Given the the fact that the Choir of Jesus College, which stood in for the Choir of St Paul’s Cathedral, consists of 22 members, if we had chosen to use an anechoic chamber for our recordings, each of the compositions performed by the Choir would have had to be recorded at least 22 times. This would have been prohibitively expensive for the budget of the Cathedral Project.

Fortunately, recordings sufficiently dry for use in an auralization project can also be made in a more conventional studio by combining a number of recording equipment and distinctive techniques. These include the use of sound-deadening material on the surfaces of the studio as well as individual highly directional microphones for each sound source. Directional microphones shield out ambient noise and pick up only sounds produced by the source right in front of them, by, for example, a person speaking or singing.

The People

For the Virtual St Paul’s Cathedral Project, this technique was used for all recordings. The bulk of the recordings, including all recordings by the Jesus College Choir as well as by the actors Colin Hurley, David Crystal, and William Sutton were recorded in the West Road Recording Studio in Cambridge University’s Centre for Music and Science. Actors playing the roles of clergy use scripts in the Original Pronunciation of Early Modern London English, prepared for us by the distinguished linguist David Crystal (who also plays the role of Bishop Lancelot Andrewes delivering the Easter Sunday Morning sermon).

The recording engineer Matthew Dilley, of About Sound, organized the recording sessions; the recording engineer Daniel Halford conducted the recordings.

Ben Crystal’s recording of John Donne’s Easter Day sermon and other material were made at the Sans Walk Studio in London. Matthew Dilley was the recording engineer.
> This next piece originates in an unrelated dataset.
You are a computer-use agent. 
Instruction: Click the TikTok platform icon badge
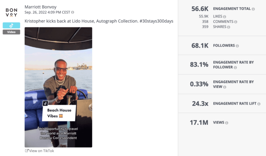[11, 25]
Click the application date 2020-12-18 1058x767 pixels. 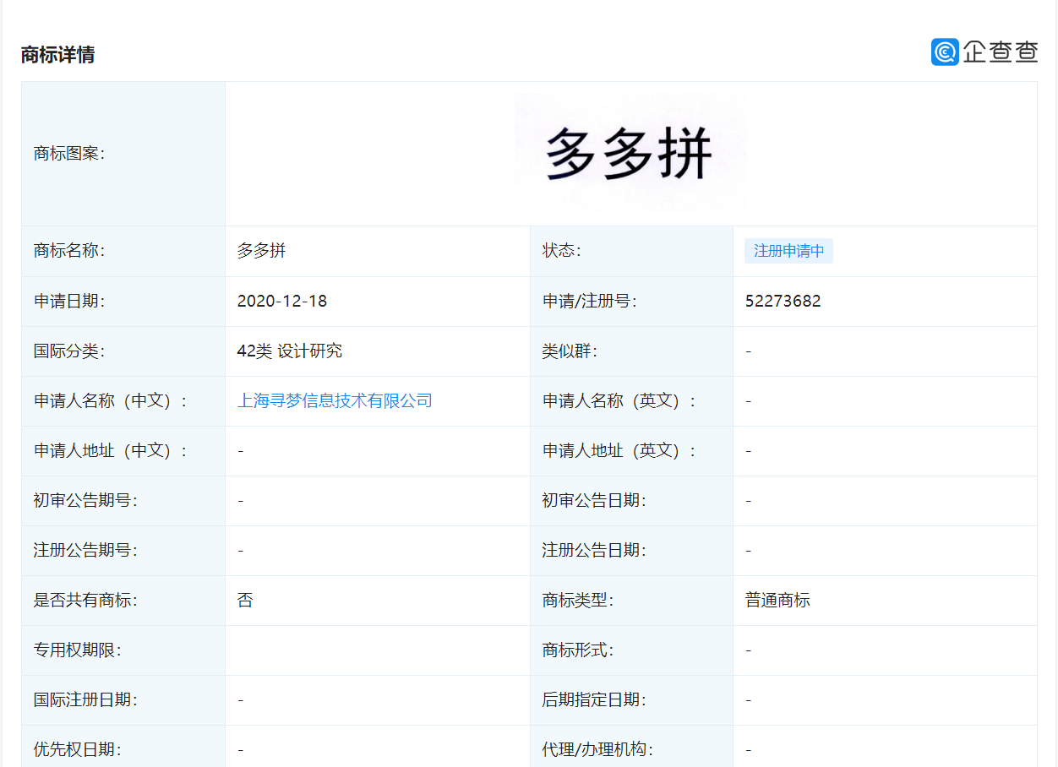281,301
Ben Crystal and John Wall in the Anechoic Chamber at the University of Salford, Manchester, UK.

The part of the crowd disporting itself in Paul’s Walk (ie the Nave of St Paul’s Cathedral) was played by members of the faculty in linguistics and their graduate students at NC State University, gathered in Post Pro Studio in Raleigh, NC, with technical support provided by Matthew Horton, acoustic engineer.

In Raleigh, the work of organizing the files into usable material was completed by Neal Hutcheson, our colleague in the College of Humanities and Social Sciences and an Emmy Award-winning documentarian and film-maker. The sound of the Virtual St Paul’s Cathedral Project has been the work of mechanical engineer Seth Hollandsworth, a student in computer science and mechanical engineering at NC State University, carried out the auralization process under the supervision of acoustic engineer Dr Yun Jing.

Dr Jing was previously a member of the faculty at NC State University, but is now Associate Professor of Acoustics at Penn State University. Grey Isley (see more above on Grey’s role in this Project) created the Acoustic Model, also under the supervision of Dr Yun Jing.

Seth Hollandsworth also spent a summer working on acoustic modeling as an intern under the supervision of Ben Markham and Matt Azevedo, acoustic engineers with Acentech Incorporated, acoustic consultants, at 33 Moulton Street, in Cambridge, MA. Ben and Matt are the acoustic engineers who handled the acoustic modeling work for our proof-of-concept project, the Virtual Paul’s Cross Project. We are deeply grateful to them for their continued support for our work.

St Paul’s Cathedral, the South Side. From the Visual Model, rendered by Austin Corriher.